INPUT:
-- Opening Marker --

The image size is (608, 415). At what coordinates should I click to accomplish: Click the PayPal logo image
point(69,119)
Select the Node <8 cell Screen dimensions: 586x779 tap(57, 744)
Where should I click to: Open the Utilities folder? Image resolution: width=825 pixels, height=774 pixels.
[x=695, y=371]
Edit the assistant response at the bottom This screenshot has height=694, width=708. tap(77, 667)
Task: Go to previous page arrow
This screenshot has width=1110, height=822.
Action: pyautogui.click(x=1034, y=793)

-- Closing Marker --
-- Opening Marker --

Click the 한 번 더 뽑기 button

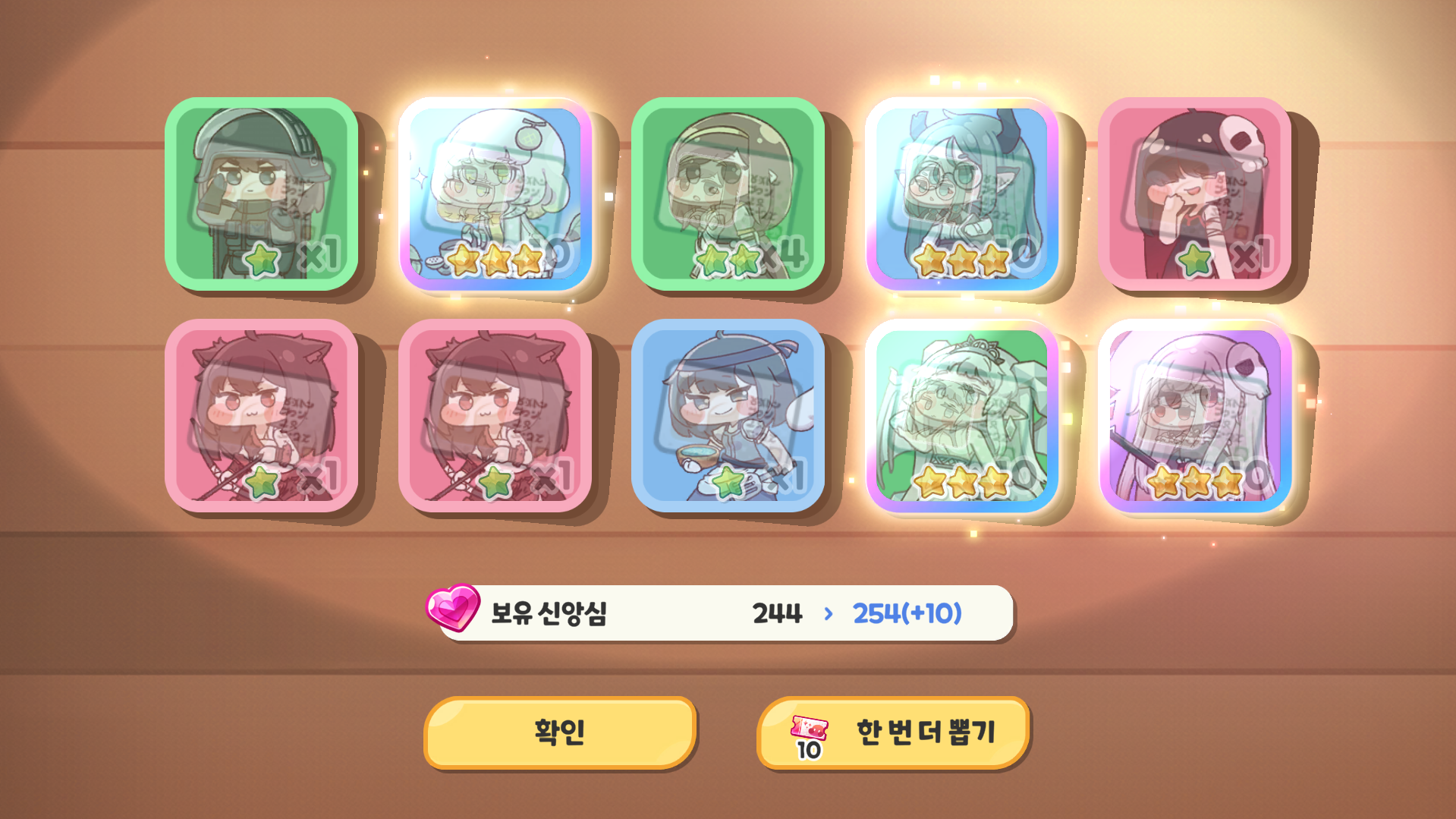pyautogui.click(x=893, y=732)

-- Closing Marker --

YOUR TASK: Going back over the entries above, copy word for word every line from the one that has "Where should I" on through the one that has "Task: Go to previous page arrow".

YOUR RESPONSE:
Where should I click to: Open the Utilities folder? Image resolution: width=825 pixels, height=774 pixels.
[x=695, y=371]
Edit the assistant response at the bottom This screenshot has height=694, width=708. tap(77, 667)
Task: Go to previous page arrow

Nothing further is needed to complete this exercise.